Olo commenced operations in 2005, when under 5% of the population had a smartphone, starting out as a way for consumers to place coffee pre-orders via text messages sent from mobile feature phones. The company showed very slow growth initially, taking six and a half years to hit one million users. It has since evolved, from its beginnings as a customer-oriented service, into a B2B SaaS platform providing online ordering software to multi-location restaurant brands.
Olo offers restaurant customers three solutions: 1) a white label platform that allows restaurants to launch their own branded digital ordering service, where incoming order flow is centralised regardless of its origin (mobile, website, kiosk etc; 2) “Rails”, a service which enables restaurants to list their menus on third-party sites (DoorDash, Allset, Uber Eats, etc) with orders placed on these sites integrated into the restaurant’s point-of-sale systems (POS); and 3) Dispatch, which enables restaurants to synchronize their orders with available delivery vendors, allowing them to focus on accepting orders while outsourcing delivery. Olo is also working with Google to allow customers to purchase food directly via online searches through Google search, Maps, and Google Assistant. As of December 2021, its Dispatch partnerships included Lyft, DoorDash, Grubhub, and Uber Eats.
As of May 2021, Olo had partnerships with more than 400 restaurant brands, including Chili’s, Wingstop, Denny’s and The Cheesecake Factory, across 69,000 individual locations. The company claims it covers orders from more than 90% of the US population via multiple delivery providers. Its business model focuses on making money from both subscriptions as well as on transaction volume. Its white label ordering platform is based on a fee per month per store, with agreements lasting 36 to 60 months on average, while both Dispatch and Rails are based on transaction fees.

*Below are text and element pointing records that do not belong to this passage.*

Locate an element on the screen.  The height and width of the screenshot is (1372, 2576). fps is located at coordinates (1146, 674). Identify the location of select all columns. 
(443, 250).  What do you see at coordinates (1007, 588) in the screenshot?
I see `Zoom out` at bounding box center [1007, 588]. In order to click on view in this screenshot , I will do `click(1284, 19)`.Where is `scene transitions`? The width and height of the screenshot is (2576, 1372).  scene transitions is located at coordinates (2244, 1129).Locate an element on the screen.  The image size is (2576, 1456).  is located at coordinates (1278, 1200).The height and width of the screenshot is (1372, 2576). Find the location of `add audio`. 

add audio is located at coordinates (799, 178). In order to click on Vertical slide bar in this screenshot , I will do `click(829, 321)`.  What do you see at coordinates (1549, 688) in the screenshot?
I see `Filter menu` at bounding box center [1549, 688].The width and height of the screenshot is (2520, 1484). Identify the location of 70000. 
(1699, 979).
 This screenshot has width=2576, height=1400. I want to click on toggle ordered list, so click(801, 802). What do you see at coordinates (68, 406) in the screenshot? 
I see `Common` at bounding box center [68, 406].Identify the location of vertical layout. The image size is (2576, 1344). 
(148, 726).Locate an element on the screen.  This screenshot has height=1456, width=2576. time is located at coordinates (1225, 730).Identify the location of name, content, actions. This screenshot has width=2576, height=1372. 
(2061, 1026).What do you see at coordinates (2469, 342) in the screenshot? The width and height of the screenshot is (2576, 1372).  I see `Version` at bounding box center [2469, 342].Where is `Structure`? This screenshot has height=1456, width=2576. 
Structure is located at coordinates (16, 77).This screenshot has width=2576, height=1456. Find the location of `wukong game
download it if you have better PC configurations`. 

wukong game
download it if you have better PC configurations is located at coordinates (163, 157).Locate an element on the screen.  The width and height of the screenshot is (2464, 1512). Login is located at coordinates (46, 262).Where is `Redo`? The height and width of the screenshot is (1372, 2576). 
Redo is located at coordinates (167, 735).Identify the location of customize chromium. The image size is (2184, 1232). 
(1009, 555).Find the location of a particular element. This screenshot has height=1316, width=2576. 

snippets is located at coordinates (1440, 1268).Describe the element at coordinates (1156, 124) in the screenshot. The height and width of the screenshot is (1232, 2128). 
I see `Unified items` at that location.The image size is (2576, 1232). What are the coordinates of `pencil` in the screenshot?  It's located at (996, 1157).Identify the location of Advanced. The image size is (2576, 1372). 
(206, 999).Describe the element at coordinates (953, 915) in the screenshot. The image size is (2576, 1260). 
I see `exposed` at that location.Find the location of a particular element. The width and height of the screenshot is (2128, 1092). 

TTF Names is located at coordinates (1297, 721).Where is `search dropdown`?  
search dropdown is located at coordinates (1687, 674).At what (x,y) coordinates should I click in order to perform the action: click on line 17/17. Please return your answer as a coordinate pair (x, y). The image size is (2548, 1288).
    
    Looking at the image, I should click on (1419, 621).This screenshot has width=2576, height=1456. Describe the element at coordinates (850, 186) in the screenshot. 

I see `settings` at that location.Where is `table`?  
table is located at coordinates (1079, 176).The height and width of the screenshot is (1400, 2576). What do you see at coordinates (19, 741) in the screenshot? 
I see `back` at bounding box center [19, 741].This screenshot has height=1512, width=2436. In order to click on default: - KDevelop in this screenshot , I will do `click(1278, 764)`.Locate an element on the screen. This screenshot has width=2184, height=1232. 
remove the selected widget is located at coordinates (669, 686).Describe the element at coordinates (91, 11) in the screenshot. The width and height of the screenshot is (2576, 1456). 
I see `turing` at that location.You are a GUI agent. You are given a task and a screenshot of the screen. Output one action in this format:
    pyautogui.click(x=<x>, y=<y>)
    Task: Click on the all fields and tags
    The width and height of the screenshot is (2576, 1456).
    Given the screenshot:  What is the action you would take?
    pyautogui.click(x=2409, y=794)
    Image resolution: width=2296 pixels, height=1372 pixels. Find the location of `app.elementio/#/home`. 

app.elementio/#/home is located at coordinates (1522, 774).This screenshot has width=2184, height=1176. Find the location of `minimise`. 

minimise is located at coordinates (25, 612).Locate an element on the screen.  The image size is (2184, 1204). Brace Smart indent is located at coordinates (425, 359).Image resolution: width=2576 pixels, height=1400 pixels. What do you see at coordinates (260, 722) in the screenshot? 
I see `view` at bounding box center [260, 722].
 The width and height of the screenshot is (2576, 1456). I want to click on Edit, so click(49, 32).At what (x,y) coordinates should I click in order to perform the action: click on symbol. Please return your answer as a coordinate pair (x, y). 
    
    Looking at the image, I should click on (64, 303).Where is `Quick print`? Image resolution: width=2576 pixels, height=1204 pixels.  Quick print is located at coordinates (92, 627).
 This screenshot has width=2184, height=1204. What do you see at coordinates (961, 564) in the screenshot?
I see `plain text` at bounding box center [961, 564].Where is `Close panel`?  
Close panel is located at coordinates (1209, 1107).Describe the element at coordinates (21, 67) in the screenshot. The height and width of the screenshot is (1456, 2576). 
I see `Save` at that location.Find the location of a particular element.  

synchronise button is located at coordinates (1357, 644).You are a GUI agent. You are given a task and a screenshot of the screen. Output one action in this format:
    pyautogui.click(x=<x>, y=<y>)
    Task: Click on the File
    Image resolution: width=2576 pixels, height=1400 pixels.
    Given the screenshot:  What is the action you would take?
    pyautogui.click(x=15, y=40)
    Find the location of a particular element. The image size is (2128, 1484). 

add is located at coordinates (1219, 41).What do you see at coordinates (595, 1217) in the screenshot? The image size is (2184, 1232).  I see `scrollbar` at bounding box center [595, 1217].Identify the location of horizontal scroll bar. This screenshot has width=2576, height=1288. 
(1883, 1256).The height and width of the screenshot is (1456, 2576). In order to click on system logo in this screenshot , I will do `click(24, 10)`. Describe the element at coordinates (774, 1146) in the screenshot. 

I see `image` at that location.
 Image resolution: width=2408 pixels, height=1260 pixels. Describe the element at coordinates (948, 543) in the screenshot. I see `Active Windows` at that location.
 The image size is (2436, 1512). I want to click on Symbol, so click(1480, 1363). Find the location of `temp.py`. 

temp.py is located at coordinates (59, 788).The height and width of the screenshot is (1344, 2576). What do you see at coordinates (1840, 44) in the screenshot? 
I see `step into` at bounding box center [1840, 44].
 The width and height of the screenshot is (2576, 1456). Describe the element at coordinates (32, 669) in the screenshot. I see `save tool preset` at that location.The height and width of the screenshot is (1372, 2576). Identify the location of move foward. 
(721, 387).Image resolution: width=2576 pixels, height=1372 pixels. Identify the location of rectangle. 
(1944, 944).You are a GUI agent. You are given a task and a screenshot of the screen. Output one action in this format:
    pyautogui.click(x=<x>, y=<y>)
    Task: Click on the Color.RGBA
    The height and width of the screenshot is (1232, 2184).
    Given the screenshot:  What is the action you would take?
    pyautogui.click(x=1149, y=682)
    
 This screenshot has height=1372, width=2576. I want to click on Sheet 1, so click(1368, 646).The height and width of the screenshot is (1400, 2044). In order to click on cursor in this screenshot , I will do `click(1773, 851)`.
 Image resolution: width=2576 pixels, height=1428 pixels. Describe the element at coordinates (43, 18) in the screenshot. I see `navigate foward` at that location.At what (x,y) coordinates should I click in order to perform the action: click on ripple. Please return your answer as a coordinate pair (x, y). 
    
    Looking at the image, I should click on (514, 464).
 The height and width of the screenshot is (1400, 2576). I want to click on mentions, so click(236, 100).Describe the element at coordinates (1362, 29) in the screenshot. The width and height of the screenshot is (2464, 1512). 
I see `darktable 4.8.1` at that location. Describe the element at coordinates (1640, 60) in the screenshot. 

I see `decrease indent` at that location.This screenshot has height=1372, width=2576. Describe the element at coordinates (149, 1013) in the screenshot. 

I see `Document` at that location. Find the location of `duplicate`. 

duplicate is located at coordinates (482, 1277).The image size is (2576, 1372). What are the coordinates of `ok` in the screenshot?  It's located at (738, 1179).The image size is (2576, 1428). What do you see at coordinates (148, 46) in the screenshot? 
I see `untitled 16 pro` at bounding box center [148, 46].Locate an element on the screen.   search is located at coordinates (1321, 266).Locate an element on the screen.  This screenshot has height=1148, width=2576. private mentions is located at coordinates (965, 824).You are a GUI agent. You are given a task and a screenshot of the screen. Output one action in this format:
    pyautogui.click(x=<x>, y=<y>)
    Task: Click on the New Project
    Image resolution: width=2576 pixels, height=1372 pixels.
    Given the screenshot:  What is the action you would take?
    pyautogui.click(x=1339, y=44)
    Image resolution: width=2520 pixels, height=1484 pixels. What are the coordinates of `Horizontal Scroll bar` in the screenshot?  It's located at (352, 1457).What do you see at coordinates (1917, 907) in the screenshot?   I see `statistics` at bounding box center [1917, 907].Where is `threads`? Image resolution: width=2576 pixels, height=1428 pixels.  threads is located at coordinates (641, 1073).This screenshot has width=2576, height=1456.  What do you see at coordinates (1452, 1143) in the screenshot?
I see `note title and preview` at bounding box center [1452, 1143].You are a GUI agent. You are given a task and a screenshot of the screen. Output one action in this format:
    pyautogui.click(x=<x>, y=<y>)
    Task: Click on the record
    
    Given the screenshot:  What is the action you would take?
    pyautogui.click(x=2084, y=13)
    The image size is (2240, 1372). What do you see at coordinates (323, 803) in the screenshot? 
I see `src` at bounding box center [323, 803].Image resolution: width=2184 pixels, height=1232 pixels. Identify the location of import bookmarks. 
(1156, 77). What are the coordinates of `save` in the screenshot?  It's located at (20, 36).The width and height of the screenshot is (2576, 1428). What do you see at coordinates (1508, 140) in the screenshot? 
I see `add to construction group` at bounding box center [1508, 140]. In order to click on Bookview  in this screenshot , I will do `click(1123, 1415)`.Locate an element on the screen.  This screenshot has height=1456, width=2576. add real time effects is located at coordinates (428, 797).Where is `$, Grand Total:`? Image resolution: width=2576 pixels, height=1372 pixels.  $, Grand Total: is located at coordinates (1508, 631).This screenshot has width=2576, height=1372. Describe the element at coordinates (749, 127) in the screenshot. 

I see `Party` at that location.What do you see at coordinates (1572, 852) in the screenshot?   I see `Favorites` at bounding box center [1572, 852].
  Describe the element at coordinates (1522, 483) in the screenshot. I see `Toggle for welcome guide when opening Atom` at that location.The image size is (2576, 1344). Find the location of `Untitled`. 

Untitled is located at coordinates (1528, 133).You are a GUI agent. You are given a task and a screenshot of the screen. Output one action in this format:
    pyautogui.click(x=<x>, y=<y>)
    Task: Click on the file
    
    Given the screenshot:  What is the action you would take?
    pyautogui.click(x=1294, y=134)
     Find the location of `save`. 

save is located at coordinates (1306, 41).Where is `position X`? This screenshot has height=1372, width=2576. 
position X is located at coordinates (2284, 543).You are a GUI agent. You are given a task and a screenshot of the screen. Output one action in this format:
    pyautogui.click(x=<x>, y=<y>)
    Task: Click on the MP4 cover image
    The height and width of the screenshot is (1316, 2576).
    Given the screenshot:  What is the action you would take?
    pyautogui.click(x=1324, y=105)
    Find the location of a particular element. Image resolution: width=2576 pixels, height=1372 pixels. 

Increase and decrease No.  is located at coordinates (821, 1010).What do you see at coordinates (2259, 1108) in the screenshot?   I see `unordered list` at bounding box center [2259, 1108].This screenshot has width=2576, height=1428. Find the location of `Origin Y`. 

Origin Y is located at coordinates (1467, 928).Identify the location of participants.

In Q1 2022, Olo acquired Omnivore Technologies, expanding its technology partner network to over 300 providers and broadening Olo’s platform capability. The company also introduced on-premise solutions through its white-label branded ordering experience Serve, which was adapted by fast-casual restaurant brand Nando’s as its exclusive dine-in ordering system. Moreover, Olo deployed its ordering module at convenience store chain Kwik Trip, which marked an emerging vertical for the company and expanded its total addressable location count by an estimated 55,000 locations. Olo also introduced Sync, a simplified listing management solution. The company grew the number of active locations to approximately 82,000 as of Q1 2022.
In Q1 2022, Olo recorded an 18% YoY revenue growth to USD 42.8 million, meeting Q4 2021 revenue expectations. The 19% growth in platform revenue to USD 41.1 million from USD 34.9 million in Q1 2021 contributed significantly to this revenue growth. The company recorded a net loss of USD 11.5 million in Q1 2022, a considerable reduction from the net loss of 26.5 million in Q1 2021. The diluted loss per share was USD 0.07 per share in Q1 2022, compared to USD 0.63 a year before. Olo expected revenues to increase to the range of USD 195 million–197 million and the non-GAAP operating income to increase to USD 7.6 million–9.2 million by the end of FY2022.
Olo made its debut on the New York Stock Exchange in March 2021, raising USD 450 million from its IPO at a valuation of USD 3.6 billion.